Johnson & Johnson waits until the last to drop Geron

A new partnership hunt awaits Geron Corporation as it seeks to defray the costs of the phase III imetelstat programme, making Ash presentations a key moment in the biotech’s future.

Geron’s imetelstat story already has had more twists than a Hitchcock film, and today the group's partner, Johnson & Johnson, threw in another one. The big pharma decided to wash its hands of the myelodysplastic syndrome project, a decision that knocked Geron out of the billion-dollar biotech club as shares plummeted 69%. 

Executives of the spurned partner put on a brave face today, highlighting coming data and committing even more money to R&D. Geron should be thankful for its $183m cash pile, as it might need to use quite a bit of this to sustain imetelstat.

Strategic review

Geron's chief executive, John Scarlett, chalked up J&J’s decision to a strategic portfolio review, and it might be difficult to fault the big pharma for making such a call. Imetelstat will need to elbow its way into the increasingly competitive myelodysplastic syndromes and myelofibrosis market, where Incyte and Novartis’s Jakafi has dominated and Celgene is looking to extend the reach of its weighty blood cancer franchise (see table below).

A crowded field: Select pipeline projects in myelofibrosis
  Product Company Mechanism of Action
Phase III Pacritinib CTI BioPharma Jak2 inhibitor 
  Pomalyst Celgene TNFa inhibitor
  Fedratinib Celgene Jak2 inhibitor 
  Momelotinib Gilead Sciences Jak1/2 inhibitor
  Glasdegib Pfizer Smoothened homologue antagonist
Phase II NS-018 Nippon Shinyaku Jak2 inhibitor 
  Sotatercept Celgene Activin receptor 2a regulator
  Luspatercept Celgene Activin receptor 2b antagonist
  Imetelstat Geron Telomerase inhibitor
  RG7433 AbbVie BCL-2 inhibitor
  PRM-151 IV Bristol-Myers Squibb Regulatory macrophase (MREG) differentiation stimulant
  LCL161 Novartis Inhibitor of apoptosis protein (IAP) inhibitor
Source: EvaluatePharma

It is also difficult to blame Geron for persisting, as imetelstat is its most advanced product and the company hopes to get data from the phase II Imbark and Imerge studies onto the Ash agenda. Primary analysis of this phase II programme triggered a countdown clock for J&J to decide whether it wanted to maintain its licence.

If the data are good enough they could trigger new partnering talks. Mr Scarlett told analysts in a call today that Geron would continue alone, but is hoping to snare an ex-US commercial partner.

Digging deep 

Investors therefore need to assume that the base case is for Geron to fund phase III fully, and this will see it dig more deeply into its cash reserves. The company has already told backers that it expects operating costs of $37m for 2018, 23% above the $30m in its guidance, as it adds staff and resources to complete the phase II studies of imetelstat and prepare for phase III.
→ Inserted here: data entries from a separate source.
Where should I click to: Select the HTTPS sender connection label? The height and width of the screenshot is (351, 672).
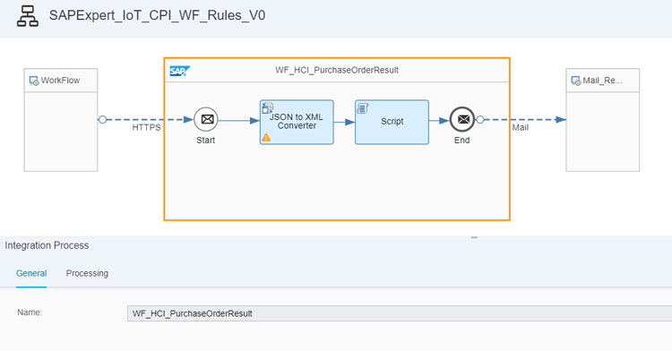146,127
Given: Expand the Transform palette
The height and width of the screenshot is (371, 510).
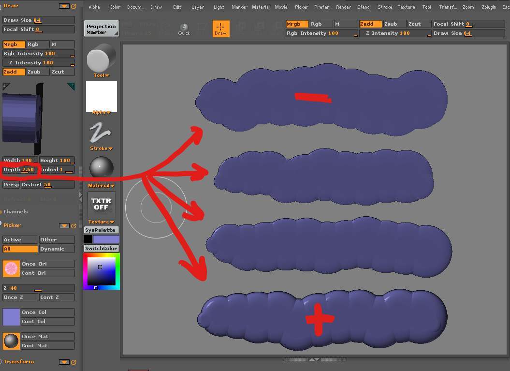Looking at the screenshot, I should (x=19, y=361).
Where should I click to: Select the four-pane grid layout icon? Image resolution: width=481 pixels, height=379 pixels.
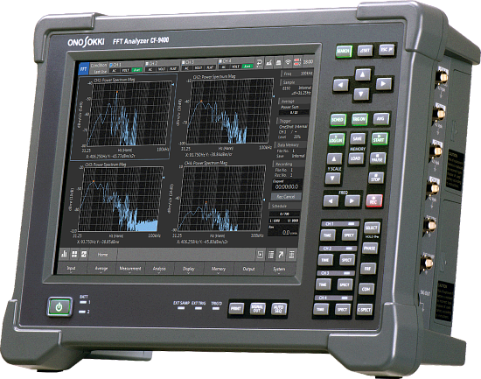pyautogui.click(x=74, y=254)
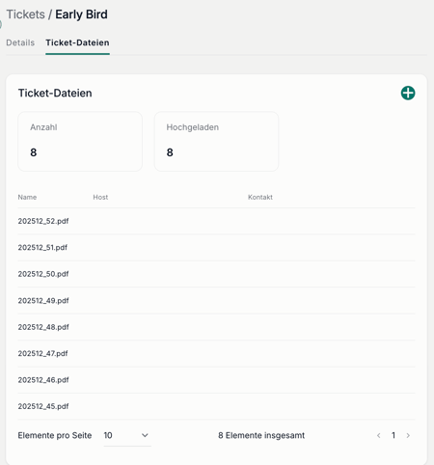
Task: Add a new ticket file with plus icon
Action: click(x=408, y=93)
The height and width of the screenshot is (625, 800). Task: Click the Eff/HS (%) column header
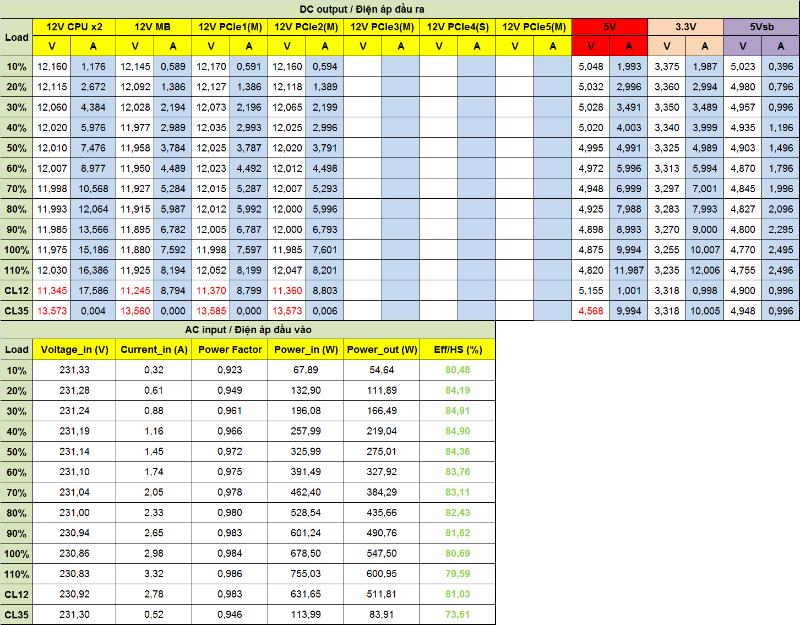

Imbark is a trial in 200 high-risk myelofibrosis patients who have not responded to or have relapsed on Jakafi, looking to reduce spleen volume and myelofibrosis symptoms, similar to the endpoints used in the trials of Jakafi that earned it US FDA approval in 2011.

Geron has said that imetelstat has shown activity on these endpoints, along with other measures, and that as of January 2018 a median overall survival number had not been reached after 19 months of follow-up. This trial has no comparator arm, however.

Imerge is a phase II/III trial in low-risk myelodysplastic syndromes, trying to establish transfusion independence, along with response measures. Geron has submitted data from two cohorts of patients to Ash.

Owing to the conference’s policies Geron cannot let slip any of the data it has in house, meaning that there should be a quiet period until the presentation embargo lifts in late November. There is no doubt that the group will need a very good Ash to return to investors’ favour.